## Your instructions
Return every line from the listing where the word "will" occurs.

## Records shown
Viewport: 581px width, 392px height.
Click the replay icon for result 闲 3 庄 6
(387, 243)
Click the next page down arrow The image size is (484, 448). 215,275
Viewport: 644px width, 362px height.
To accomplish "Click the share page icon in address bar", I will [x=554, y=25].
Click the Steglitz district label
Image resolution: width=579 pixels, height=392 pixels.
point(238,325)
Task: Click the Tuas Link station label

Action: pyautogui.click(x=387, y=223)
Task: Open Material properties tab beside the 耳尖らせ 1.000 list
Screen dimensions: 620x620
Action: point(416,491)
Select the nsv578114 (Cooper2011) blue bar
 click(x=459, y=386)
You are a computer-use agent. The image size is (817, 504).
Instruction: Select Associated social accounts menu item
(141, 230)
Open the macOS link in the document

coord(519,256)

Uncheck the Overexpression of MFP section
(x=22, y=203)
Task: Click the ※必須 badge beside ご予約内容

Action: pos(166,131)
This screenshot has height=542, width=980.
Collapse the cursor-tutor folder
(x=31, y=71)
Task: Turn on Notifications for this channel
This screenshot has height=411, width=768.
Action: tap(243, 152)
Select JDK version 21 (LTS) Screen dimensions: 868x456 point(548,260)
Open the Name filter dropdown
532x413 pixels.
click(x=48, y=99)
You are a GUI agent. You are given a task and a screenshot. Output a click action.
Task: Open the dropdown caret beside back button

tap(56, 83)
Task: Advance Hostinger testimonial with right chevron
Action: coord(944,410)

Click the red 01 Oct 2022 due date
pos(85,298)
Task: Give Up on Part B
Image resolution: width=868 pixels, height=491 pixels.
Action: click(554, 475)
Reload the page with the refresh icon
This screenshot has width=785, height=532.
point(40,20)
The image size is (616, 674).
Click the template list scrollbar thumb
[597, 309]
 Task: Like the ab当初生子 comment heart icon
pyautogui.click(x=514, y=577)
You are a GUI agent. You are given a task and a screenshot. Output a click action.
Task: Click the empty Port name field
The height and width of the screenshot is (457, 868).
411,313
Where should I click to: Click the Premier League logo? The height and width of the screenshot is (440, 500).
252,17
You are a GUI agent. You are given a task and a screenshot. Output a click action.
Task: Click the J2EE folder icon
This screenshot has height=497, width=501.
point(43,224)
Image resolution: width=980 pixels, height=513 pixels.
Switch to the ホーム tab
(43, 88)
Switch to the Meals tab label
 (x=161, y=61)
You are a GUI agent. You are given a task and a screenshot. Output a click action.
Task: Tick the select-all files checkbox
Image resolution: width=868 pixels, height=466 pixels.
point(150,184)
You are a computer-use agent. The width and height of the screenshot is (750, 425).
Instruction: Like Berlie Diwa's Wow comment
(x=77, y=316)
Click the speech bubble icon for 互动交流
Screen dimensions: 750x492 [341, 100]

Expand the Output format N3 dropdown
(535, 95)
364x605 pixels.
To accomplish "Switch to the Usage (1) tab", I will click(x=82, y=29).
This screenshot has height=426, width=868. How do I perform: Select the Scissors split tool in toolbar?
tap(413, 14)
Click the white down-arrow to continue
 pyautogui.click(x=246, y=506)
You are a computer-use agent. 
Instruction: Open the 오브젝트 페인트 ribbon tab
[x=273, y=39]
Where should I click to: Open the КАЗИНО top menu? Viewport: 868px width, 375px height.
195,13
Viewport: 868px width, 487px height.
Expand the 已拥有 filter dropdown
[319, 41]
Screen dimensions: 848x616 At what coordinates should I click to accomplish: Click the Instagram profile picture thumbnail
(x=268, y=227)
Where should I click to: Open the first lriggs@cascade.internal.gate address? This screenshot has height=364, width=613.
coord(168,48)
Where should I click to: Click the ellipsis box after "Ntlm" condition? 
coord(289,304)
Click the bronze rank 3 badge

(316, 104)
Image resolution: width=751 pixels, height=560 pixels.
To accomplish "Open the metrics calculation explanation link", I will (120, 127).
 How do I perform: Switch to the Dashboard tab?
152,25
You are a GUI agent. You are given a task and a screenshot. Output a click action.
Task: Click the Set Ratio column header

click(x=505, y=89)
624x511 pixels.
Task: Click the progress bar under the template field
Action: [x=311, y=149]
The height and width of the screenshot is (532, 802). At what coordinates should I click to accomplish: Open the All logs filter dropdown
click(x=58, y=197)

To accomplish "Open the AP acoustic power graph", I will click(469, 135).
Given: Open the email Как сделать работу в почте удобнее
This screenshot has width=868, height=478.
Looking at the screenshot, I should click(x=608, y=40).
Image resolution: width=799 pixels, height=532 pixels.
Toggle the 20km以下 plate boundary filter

## Task solution
To accomplish "Click the share page icon in address bar", I will [x=554, y=25].
To accomplish "Switch to the Usage (1) tab", I will click(x=82, y=29).
To accomplish "Open the metrics calculation explanation link", I will (120, 127).
To accomplish "Open the AP acoustic power graph", I will click(469, 135).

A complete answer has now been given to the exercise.